= Beginning of Section =

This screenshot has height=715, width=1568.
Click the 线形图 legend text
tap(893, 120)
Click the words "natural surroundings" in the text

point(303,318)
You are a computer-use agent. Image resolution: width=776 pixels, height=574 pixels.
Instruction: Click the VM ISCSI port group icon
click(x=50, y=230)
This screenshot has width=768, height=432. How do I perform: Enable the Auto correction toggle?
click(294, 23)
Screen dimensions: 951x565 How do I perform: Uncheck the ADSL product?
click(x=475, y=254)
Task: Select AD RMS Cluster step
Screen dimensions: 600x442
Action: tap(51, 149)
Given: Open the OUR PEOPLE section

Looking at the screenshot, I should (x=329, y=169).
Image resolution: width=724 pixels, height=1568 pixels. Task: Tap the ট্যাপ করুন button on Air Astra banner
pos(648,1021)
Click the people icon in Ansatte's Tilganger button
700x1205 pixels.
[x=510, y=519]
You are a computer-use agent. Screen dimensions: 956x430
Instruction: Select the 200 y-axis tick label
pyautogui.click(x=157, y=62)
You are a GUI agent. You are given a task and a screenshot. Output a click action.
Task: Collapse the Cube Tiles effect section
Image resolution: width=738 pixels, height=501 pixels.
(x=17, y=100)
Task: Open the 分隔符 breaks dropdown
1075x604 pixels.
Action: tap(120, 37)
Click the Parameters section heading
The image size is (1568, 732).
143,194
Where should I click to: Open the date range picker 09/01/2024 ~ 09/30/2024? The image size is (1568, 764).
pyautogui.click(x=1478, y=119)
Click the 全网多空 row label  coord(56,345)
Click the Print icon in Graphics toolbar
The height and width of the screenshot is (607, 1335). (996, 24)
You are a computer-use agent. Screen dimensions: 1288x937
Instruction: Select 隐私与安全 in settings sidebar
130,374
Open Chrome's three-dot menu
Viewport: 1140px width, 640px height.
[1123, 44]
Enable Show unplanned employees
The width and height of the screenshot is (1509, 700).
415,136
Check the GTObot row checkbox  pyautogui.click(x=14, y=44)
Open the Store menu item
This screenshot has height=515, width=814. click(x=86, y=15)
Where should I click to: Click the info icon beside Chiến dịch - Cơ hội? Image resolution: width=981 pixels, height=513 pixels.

= End of Section =

**Instructions to follow**
Output each line of the material above. Nothing should differ from the original.

**Answer section**
This screenshot has height=715, width=1568.
Click the 线形图 legend text
tap(893, 120)
Click the words "natural surroundings" in the text

point(303,318)
You are a computer-use agent. Image resolution: width=776 pixels, height=574 pixels.
Instruction: Click the VM ISCSI port group icon
click(x=50, y=230)
This screenshot has width=768, height=432. How do I perform: Enable the Auto correction toggle?
click(294, 23)
Screen dimensions: 951x565 How do I perform: Uncheck the ADSL product?
click(x=475, y=254)
Task: Select AD RMS Cluster step
Screen dimensions: 600x442
Action: tap(51, 149)
Given: Open the OUR PEOPLE section

Looking at the screenshot, I should (x=329, y=169).
Image resolution: width=724 pixels, height=1568 pixels. Task: Tap the ট্যাপ করুন button on Air Astra banner
pos(648,1021)
Click the people icon in Ansatte's Tilganger button
700x1205 pixels.
[x=510, y=519]
You are a computer-use agent. Screen dimensions: 956x430
Instruction: Select the 200 y-axis tick label
pyautogui.click(x=157, y=62)
You are a GUI agent. You are given a task and a screenshot. Output a click action.
Task: Collapse the Cube Tiles effect section
Image resolution: width=738 pixels, height=501 pixels.
(x=17, y=100)
Task: Open the 分隔符 breaks dropdown
1075x604 pixels.
Action: tap(120, 37)
Click the Parameters section heading
The image size is (1568, 732).
143,194
Where should I click to: Open the date range picker 09/01/2024 ~ 09/30/2024? The image size is (1568, 764).
pyautogui.click(x=1478, y=119)
Click the 全网多空 row label  coord(56,345)
Click the Print icon in Graphics toolbar
The height and width of the screenshot is (607, 1335). (996, 24)
You are a computer-use agent. Screen dimensions: 1288x937
Instruction: Select 隐私与安全 in settings sidebar
130,374
Open Chrome's three-dot menu
Viewport: 1140px width, 640px height.
[1123, 44]
Enable Show unplanned employees
The width and height of the screenshot is (1509, 700).
415,136
Check the GTObot row checkbox  pyautogui.click(x=14, y=44)
Open the Store menu item
This screenshot has height=515, width=814. click(x=86, y=15)
Where should I click to: Click the info icon beside Chiến dịch - Cơ hội? Image resolution: width=981 pixels, height=513 pixels.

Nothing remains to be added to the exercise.